How to extract parts of the international conference video based on spoken language using command line

Question

I have an international conference video which contains two spoken languages, i.e. the video is mixed with sentences of English and Chinese. I would like to remove the Chinese part by command line.

firstly, enerate subtitle files using whisper

whisper myvideo --model large --language en

the subtitle file contains both languages and timing

1
00:00:00,000 --> 00:00:04,220
if you are not concerned and doing the work of the Lord.
2
00:00:09,120 --> 00:00:13,880
如果你不愿意去遵行耶稣基督的话语的话,
3
00:00:14,220 --> 00:00:18,220
就没有必要昼夜去默想神的话。
4
00:00:18,220 --> 00:00:22,200
Take more of me, give me more of you.
....

The question is how to use command line and ffmpeg to remove all the Chinese video parts based on the timing in the subtitle?
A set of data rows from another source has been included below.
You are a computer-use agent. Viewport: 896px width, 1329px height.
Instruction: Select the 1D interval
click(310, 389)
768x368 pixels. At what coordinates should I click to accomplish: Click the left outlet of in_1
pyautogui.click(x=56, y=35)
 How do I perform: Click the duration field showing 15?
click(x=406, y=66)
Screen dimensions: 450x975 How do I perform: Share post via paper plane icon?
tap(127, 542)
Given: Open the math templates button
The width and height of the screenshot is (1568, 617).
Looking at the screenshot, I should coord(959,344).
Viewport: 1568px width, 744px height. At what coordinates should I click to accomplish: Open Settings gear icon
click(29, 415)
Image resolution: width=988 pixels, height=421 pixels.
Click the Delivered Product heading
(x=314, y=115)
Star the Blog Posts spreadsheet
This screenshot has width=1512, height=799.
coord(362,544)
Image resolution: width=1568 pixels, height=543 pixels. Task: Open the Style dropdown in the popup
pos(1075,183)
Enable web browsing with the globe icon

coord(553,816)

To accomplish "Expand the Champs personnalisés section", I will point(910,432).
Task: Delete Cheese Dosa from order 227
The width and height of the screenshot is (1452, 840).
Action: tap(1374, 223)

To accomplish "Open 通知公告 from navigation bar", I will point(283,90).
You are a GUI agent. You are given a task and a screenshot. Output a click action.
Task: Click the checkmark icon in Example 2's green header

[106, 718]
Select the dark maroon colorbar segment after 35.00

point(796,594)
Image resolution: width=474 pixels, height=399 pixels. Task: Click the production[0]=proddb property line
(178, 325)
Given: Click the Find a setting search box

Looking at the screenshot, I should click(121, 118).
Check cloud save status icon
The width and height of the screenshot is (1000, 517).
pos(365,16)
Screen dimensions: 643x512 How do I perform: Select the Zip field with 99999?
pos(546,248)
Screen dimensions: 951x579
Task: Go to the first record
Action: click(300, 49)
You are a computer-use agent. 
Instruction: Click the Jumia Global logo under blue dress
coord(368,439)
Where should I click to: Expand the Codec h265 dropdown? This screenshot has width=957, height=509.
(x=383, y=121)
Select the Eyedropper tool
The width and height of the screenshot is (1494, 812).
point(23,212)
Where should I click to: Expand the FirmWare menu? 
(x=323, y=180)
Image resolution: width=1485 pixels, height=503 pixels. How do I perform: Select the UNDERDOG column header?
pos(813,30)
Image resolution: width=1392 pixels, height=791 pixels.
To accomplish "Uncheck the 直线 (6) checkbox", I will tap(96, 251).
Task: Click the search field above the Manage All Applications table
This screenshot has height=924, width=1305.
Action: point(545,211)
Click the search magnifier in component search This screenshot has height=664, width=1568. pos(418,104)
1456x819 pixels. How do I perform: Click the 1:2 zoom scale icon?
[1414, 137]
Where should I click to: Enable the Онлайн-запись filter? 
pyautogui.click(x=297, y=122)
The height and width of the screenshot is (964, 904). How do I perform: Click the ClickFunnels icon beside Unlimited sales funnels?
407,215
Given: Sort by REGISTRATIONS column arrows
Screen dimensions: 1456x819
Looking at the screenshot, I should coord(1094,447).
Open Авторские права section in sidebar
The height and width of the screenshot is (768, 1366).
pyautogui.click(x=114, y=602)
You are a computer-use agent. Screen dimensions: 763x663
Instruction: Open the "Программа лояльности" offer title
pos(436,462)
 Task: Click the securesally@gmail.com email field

The video is very long, and the purpose is to use command line to do the task, rather than manually.

step1 ) So I need to identify language of every line of the subtitle:

#!/bin/bash
while IFS= read -r line
do
  echo "text: $line"
  lan= trans -id $line |awk '/^Code/ {print $2}'
  echo "lan: $lan"
done < "$1"

Well this above bash doesn't work properly yet, how to do this?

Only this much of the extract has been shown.